It appears to be extremely hard to produce a meaningful ESG score. Standard and Poor’s recently decided that it will no longer rank companies’ environmental, social and governance risks from 1 to 5 . This decision can be understood in the light of how aggregate ESG scores are constructed as discussed in a recent FT publication: “Companies with good ESG scores pollute as much as low-rated rivals.” This article made it clear that the current ESG metrics system has a major flaw which entails that it de facto allows firms to hide bad performance in one metric as it will be compensated by good performance in another metric. The fact that such a compensation is possible at all just illustrates that the current ESG measurement system sets out to squaring the circle.
Even a cursory reading of the economics literature would reveal that creating aggregated ESG scores cannot work, as it is impossible to assign meaningful weights to the individual elements that make up such an aggregate measure, see for example Srikant’s work Datar, Susan Kulp and Richard Lambert and by Paul Milgrom and John Roberts. If you fall short of your target A in measure 1 (say carbon emissions), then it cannot be offset by a top performance in measure 2 (say profit). Such assumptions are made in the current metrics and we therefore see in research that companies that perform very poorly in emissions still receive a favorable overall ESG evaluation.
If carbon emissions performance is important, then any (overall) ESG aggregate measure cannot be positive unless carbon emissions performance is positive. The reason is that unfavorable performance on carbon emissions cannot be offset by positive performance on other metrics. This could indicate that unfavorable performance in any metric included in the “aggregate ESG measure” that captures a key performance area (e.g. carbon emissions) should imply a negative overall performance rating. It’s a bit like safety performance in chemical plants, where factory management doesn’t get a positive performance evaluation if a safety target is missed. Factory management may be able to report exceptionally high profits, but this performance cannot compensate for the safety risk the company faces if safety targets are missed.
Applying this idea means developing targets for each specific metric to decide when aggregate level performance will reach the desired level. Setting such goals is a very difficult task, as on the one hand they have to motivate employees to improve ESG performance, while at the same time the goals have to be consistent with external requirements (e.g. Paris Agreement).
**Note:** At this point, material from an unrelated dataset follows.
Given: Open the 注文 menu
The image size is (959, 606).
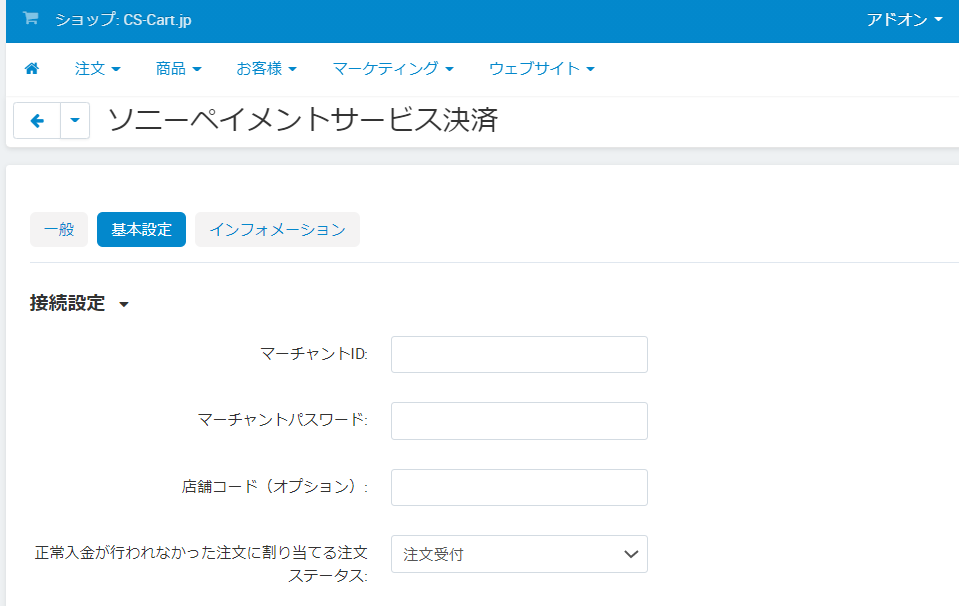Looking at the screenshot, I should [x=97, y=69].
To the extent that employees are unable to achieve ESG performance levels in line with externally imposed requirements, it is better from a motivational point of view to set more achievable goals for these employees than set in externally imposed goals. Hundreds of studies show that people only really start working if the assigned goal is actually achievable for them. If the outside world discovers that the (external) target is not being met, the company finds itself in a difficult position of having to explain why targets were set lower than they should be according to the external requirements.
Reality is too complex to capture ESG performance in one overall [ESG] metric. Using an oversimplified overall ESG measure is not going to help us, on the contrary it puts us a farther distance from achieving the ultimate net-zero goal. Hopefully the world’s major investors will see Standard & Poor’s problem and lead the way and replace the current overall benchmark with a (set of) metric(s) that does justice to the complexity of performance measurement!